YOUR TASK:
From the line that holds "Select the Chapters tab" to the last line below, retype everything exactly and nothing else; omit pictures.

── RECORDS FOR THE EXERCISE ──

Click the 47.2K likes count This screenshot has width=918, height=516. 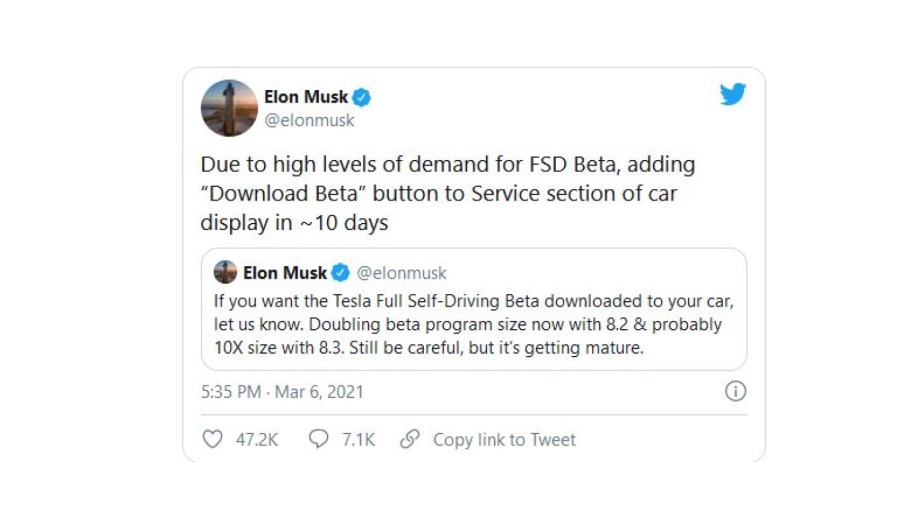tap(257, 440)
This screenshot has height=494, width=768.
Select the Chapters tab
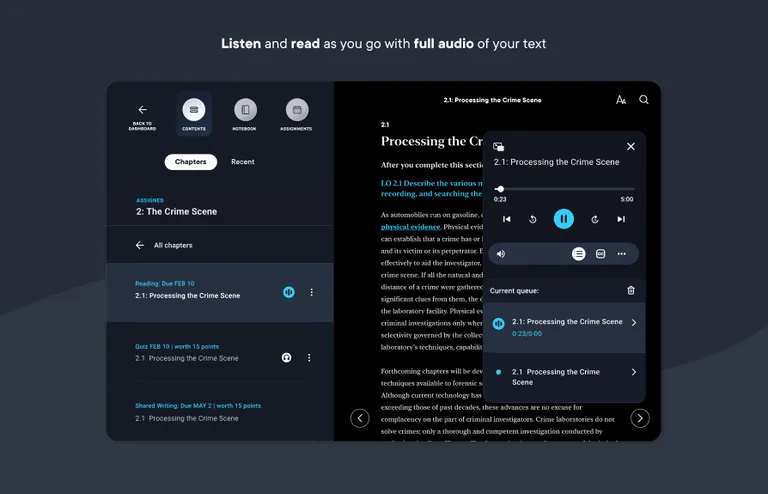tap(190, 162)
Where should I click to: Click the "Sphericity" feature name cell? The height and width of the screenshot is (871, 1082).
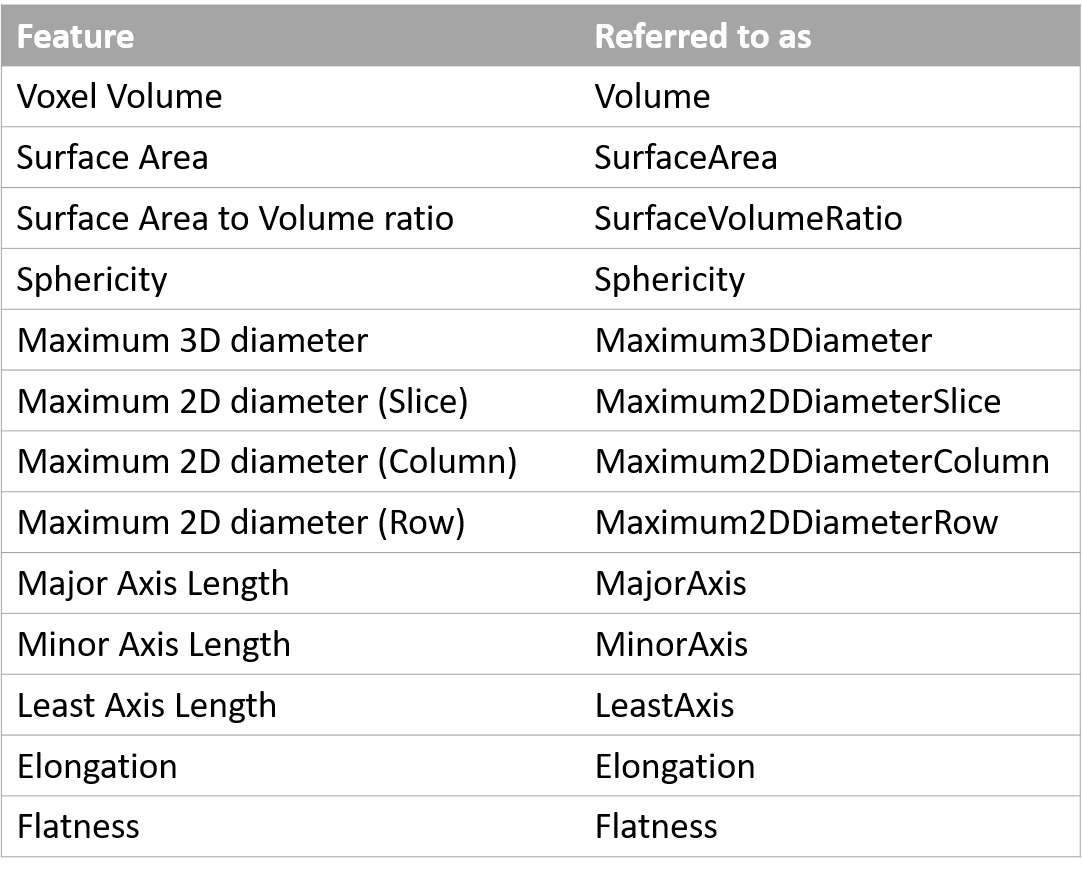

───

ANSWER TO THIS TASK:
Select the Chapters tab
tap(190, 162)
Where should I click to: Click the "Sphericity" feature name cell? The height and width of the screenshot is (871, 1082).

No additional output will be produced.